3. Prepare Data and Pre-trained Language Models

MNLI and QQP are datasets from the GLUE benchmark. For FEVER, we use the processed training and evaluation data provided by the authors of FEVER-Symmetric. The OOD datasets can be accessed from: HANS, PAWS and FEVER-Symmetric. Download the datasets and place them to the data/ folder, the structure of which is like follows:

data
├── MNLI
│   ├── train.tsv
│   ├── dev_matched.tsv
│   ├── dev_mismatched.tsv
|   └── hans
|       ├── heuristics_train_set.txt
|       └── heuristics_evaluation_set.txt
├── QQP
│   ├── train.tsv
│   ├── dev.tsv
|   ├── paws_qqp
|   |   ├── train.tsv
|   |   ├── dev.tsv
|   |   └── test.tsv
|   └── paws_wiki
|       ├── train.tsv
|       ├── dev.tsv
|       └── test.tsv
└── fever
    ├── fever.train.jsonl
    ├── fever.dev.jsonl
    ├── sym1
    |   └── test.jsonl
    └── sym2
        ├── dev.jsonl
        └── test.jsonl

By specifying the argument --model_name_or_path as bert-base-uncased, bert-large-uncased or roberta-base, the code will automatically download the PLMs. You can also manually download the models from huggingface models and set --model_name_or_path as the path to the model checkpoints.

4. Fine-tuning Full BERT

Fine-tuning with Standard Cross-Entropy (CE) Loss

To fine-tune full BERT with standard cross-entropy loss, use the scripts in scripts/full_bert/std_train. Taking MNLI as an example, run

  bash scripts/full_bert/std_train/mnli.sh

Fine-tuning with Debiasing Loss

The debiasing methods requires the bias models, which are trained using the codes provided by chrisc36/debias. The predictions of the bias models are placed in the folder bias_model_preds.

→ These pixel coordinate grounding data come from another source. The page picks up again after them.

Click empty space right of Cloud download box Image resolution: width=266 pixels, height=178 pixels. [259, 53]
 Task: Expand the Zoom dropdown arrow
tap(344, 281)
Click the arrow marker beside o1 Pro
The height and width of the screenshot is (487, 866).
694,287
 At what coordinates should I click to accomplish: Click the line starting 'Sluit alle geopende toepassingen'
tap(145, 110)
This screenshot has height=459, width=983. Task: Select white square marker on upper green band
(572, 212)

To fine-tune full BERT with Product-of-Experts(PoE) on MNLI, run

  bash scripts/full_bert/robust_train/poe/mnli.sh

Changing poe to reweighting or conf_reg to switch to Example Reweighting or Confidence Regularization.

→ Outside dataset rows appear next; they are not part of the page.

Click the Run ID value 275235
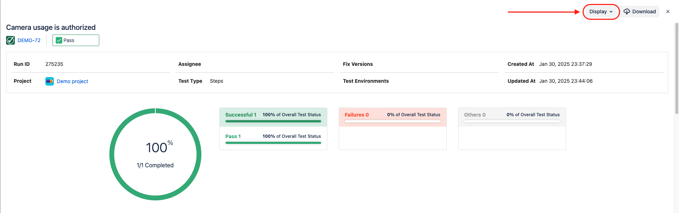679x213 pixels. click(54, 64)
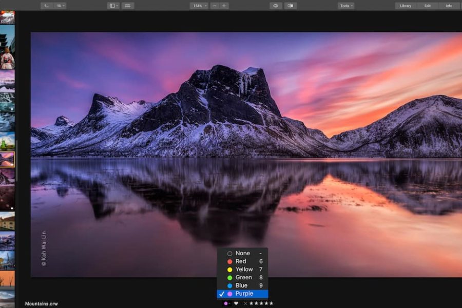Switch to the Edit tab
The height and width of the screenshot is (308, 462).
(427, 6)
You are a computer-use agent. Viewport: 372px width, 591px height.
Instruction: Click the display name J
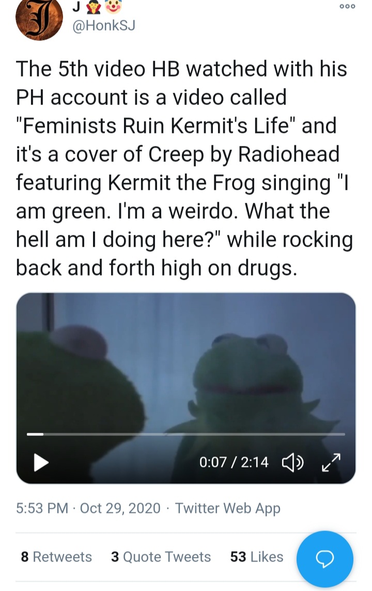(76, 7)
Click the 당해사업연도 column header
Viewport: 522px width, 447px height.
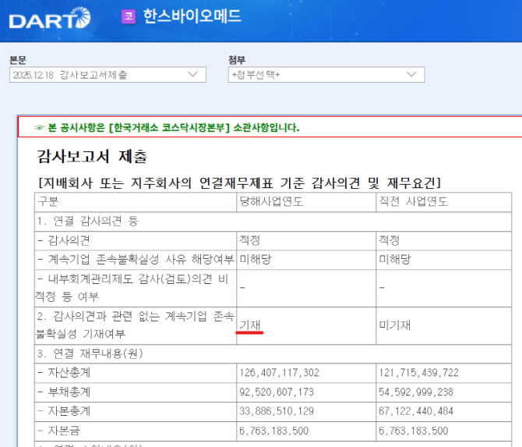click(271, 201)
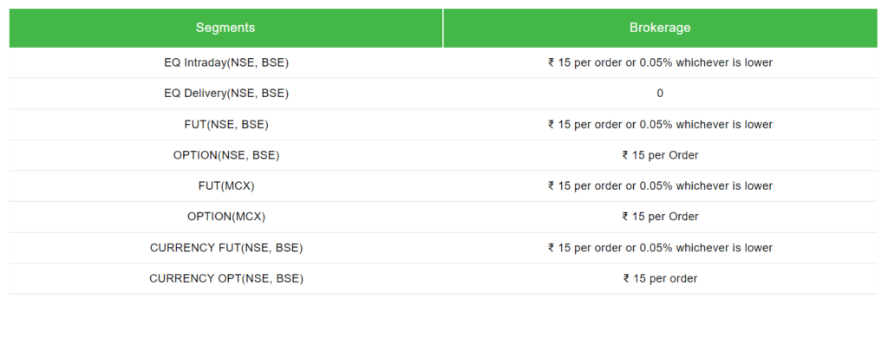The width and height of the screenshot is (888, 338).
Task: Select the EQ Intraday(NSE, BSE) segment cell
Action: tap(226, 63)
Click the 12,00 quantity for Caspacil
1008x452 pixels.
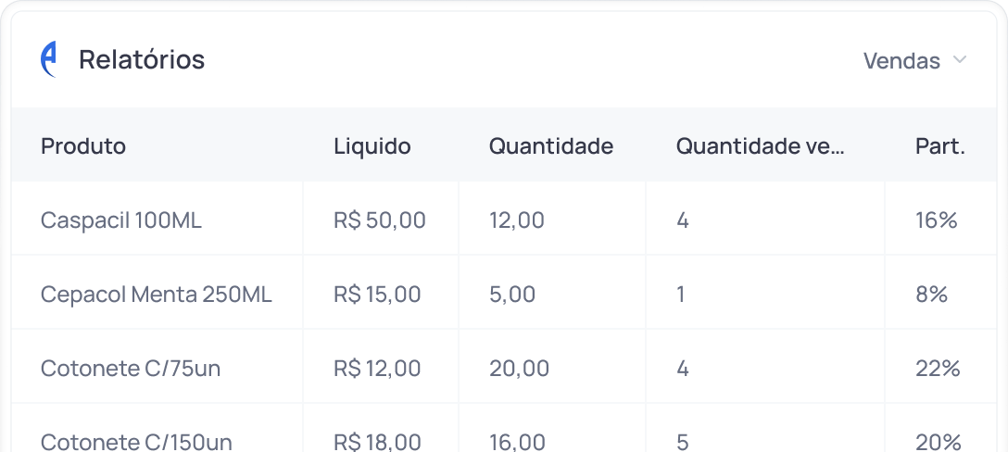coord(516,220)
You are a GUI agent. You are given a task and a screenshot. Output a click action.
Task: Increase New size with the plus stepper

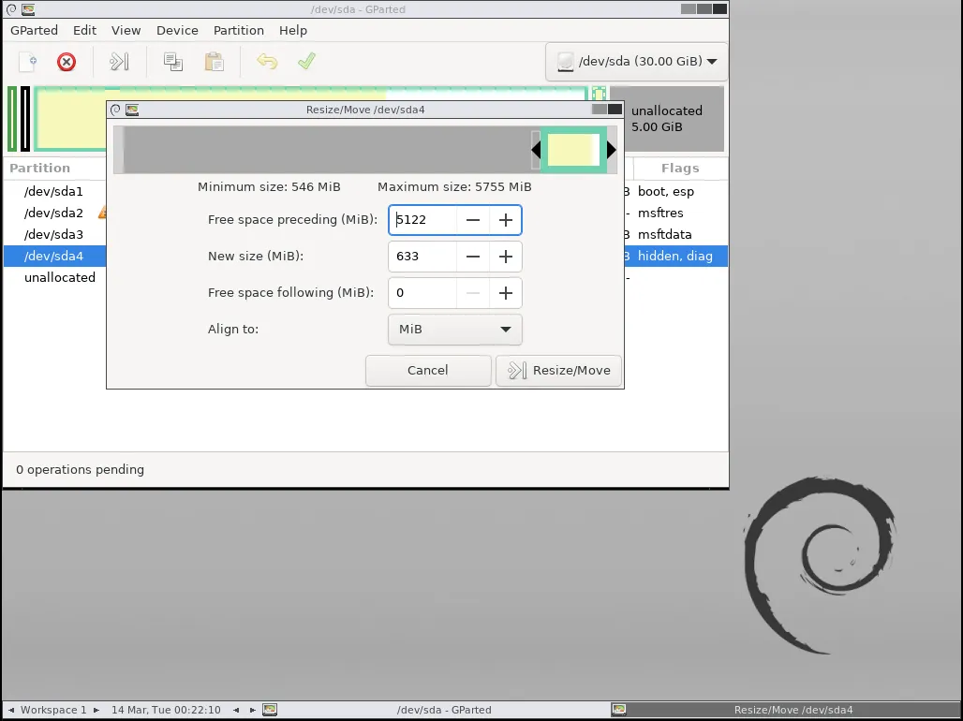point(505,256)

Note that to perform conf_reg, we need to first fine-tune BERT with standard CE loss (the teacher model) and obtain the predictions.

5. Subnetworks from Fine-tuned BERT

Subnetworks from Standard Fine-tuned BERT

IMP

To perform IMP using the CE loss on a standard fine-tuned BERT (again, taking MNLI as example), run

  bash scripts/imp/prune_after_ft/std/mnli.sh

Note that IMP will produce subnetworks with varying sparsity levels (10%~90%).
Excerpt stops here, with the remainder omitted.